High Availability

Compute Cloud@Customer is built to eliminate single points of failure, enabling the system and hosted workloads to remain operational in case of hardware or software faults, and during upgrades and maintenance operations.

Compute Cloud@Customer has redundancy built into its architecture at every level: hardware, controller software, master database, services, and so on. Features such as backup, automated service requests and optional disaster recovery further enhance the system's serviceability and continuity of service.

Hardware Redundancy

The minimum base rack configuration contains redundant networking, storage and server components to ensure that failure of any single element doesn't affect overall system availability.

Data connectivity throughout the system is built on redundant pairs of leaf and spine switches. Link aggregation is configured on all interfaces: switch ports, host NICs and uplinks. The leaf switches interconnect the rack components using cross-cabling to redundant network interfaces in each component. Each leaf switch also has a connection to each of the spine switches, which are also interconnected. The spine switches form the backbone of the network and enable traffic external to the rack.
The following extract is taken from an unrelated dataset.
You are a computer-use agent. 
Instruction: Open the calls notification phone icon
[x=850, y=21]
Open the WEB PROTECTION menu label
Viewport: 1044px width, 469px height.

Their uplinks to the data center network consist of two cable pairs, which are cross-connected to two redundant ToR (top-of-rack) switches.

The management cluster, which runs the controller software and system-level services, consists of three fully active management nodes. Inbound requests pass through the virtual IP of the management node cluster, and are distributed across the three nodes by a load balancer. If one of the nodes stops responding and fences from the cluster, the load balancer continues to send traffic to the two remaining nodes until the failing node is healthy again and rejoins the cluster.
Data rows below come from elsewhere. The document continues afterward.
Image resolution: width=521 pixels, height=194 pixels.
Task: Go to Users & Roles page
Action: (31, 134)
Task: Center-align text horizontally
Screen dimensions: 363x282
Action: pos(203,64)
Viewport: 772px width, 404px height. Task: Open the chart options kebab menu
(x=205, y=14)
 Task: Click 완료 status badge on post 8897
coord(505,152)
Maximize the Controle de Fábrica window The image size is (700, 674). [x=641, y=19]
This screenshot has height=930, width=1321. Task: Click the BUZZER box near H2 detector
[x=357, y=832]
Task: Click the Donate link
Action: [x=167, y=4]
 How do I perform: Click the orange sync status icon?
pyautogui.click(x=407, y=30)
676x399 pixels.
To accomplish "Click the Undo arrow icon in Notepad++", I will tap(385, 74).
Storage for the system and for the cloud resources in the environment is provided by the internal ZFS Storage Appliance. Its two controllers form an active-active cluster, providing high availability and excellent throughput at the same time. The ZFS pools are built on disks in a mirrored configuration for the best data protection.

System Availability

The software and services layer are deployed on the three-node management cluster, and take advantage of the high availability that's inherent to the cluster design. The Kubernetes container orchestration environment also uses clustering for both its own controller nodes and the service pods it hosts. Many replicas of the microservices are running at any particular time. Nodes and pods are distributed across the management nodes, and Kubernetes ensures that failing pods are replaced with new instances to keep all services running in an active/active setup.

All services and components store data in a common, central MySQL database. The MySQL cluster database has instances deployed across the three management nodes. Availability, load balancing, data synchronization and clustering are all controlled by internal components of the MySQL cluster.
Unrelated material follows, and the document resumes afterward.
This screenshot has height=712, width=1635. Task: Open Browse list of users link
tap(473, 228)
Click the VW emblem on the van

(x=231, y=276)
A significant part of the system-level infrastructure networking is software-defined. The configuration of virtual switches, routers and gateways isn't stored and managed by the switches, but is distributed across several components of the network architecture. The network controller is deployed as a highly available containerized service.

The upgrade framework leverages the hardware redundancy and the clustered designs to provide rolling upgrades for all components. During the upgrade of one component instance, the remaining instances ensure that there's no downtime. The upgrade is complete when all component instances have been upgraded and returned to normal operation.

Compute Instance Availability

For a compute instance, high availability refers to the automated recovery of an instance in case the underlying infrastructure fails. The state of the compute nodes, hypervisors, and compute instances is monitored continually. Each compute node is polled with a 5 minute interval. When compute instances go down, by default the system tries to recover it automatically.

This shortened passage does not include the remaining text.